Text to read
However, the elves were not exclusively young and beautiful. In the Swedish folktale Little Rosa and Long Leda, an elvish woman (älvakvinna) arrives in the end and saves the heroine, Little Rose, on condition that the king's cattle no longer graze on her hill. She is described as an old woman and by her aspect people saw that she belonged to the subterraneans.[18]

These myths and legends of elves that are so popular among Scandinavians, are quite prevalent in their everyday lives. It has been said that to this day, many Scandinavians do still believe in this existence of " hidden people", and will often go out of their way to see that they do not disturb these creatures. For example, just outside of Reykjavik, Iceland, a soccer game was called to a halt when a misled ball rolled off the beaten path, and stopped right next to a sign that marked the home of 3 elves believed to dwell near the stones where the ball was resting. Instead of reclaiming the ball, the soccer player opted to leave it there in order to avoid disturbing the elves.

[Word and item position data]
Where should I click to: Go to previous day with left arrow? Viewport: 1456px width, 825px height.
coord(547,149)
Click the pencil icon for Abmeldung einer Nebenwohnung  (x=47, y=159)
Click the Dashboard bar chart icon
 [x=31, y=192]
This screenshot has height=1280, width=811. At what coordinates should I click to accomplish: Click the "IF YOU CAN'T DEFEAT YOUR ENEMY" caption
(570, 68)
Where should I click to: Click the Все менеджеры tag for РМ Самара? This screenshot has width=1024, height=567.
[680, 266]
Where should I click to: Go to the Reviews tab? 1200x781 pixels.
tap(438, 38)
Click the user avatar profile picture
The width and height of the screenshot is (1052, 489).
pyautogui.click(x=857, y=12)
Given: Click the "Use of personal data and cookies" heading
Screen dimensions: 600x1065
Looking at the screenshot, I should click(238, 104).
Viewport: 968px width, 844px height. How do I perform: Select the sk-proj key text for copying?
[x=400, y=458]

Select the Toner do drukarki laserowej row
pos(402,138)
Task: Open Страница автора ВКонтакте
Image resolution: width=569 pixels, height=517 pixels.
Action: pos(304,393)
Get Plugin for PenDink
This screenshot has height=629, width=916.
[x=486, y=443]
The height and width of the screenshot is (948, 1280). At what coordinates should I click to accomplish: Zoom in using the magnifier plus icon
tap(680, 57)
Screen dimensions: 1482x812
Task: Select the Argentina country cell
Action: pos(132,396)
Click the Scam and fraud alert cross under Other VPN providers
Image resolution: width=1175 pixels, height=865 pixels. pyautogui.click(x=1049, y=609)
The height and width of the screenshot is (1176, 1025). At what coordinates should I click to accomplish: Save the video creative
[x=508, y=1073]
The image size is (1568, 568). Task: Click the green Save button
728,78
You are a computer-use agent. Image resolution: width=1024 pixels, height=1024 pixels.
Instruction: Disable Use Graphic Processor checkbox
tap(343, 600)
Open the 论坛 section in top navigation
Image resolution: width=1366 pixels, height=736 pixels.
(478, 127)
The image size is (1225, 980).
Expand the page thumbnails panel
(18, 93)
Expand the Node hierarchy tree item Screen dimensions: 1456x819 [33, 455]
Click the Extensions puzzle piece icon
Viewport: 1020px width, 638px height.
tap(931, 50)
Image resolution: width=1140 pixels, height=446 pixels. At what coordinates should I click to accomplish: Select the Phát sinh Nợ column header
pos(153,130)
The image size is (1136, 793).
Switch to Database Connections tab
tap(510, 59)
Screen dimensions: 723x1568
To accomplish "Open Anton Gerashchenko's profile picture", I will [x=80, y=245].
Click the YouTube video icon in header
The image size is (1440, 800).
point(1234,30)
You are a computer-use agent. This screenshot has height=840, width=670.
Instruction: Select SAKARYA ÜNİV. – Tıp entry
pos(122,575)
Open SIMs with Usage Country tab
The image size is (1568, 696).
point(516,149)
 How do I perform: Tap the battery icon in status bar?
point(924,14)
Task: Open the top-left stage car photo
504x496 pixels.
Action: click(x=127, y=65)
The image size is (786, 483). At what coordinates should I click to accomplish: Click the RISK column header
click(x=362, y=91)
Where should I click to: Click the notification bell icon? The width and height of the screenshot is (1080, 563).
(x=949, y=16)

Aim
In the passage on elves above, copy the words from "These myths and" to "disturbing the elves." without any changes.

Reply
These myths and legends of elves that are so popular among Scandinavians, are quite prevalent in their everyday lives. It has been said that to this day, many Scandinavians do still believe in this existence of " hidden people", and will often go out of their way to see that they do not disturb these creatures. For example, just outside of Reykjavik, Iceland, a soccer game was called to a halt when a misled ball rolled off the beaten path, and stopped right next to a sign that marked the home of 3 elves believed to dwell near the stones where the ball was resting. Instead of reclaiming the ball, the soccer player opted to leave it there in order to avoid disturbing the elves.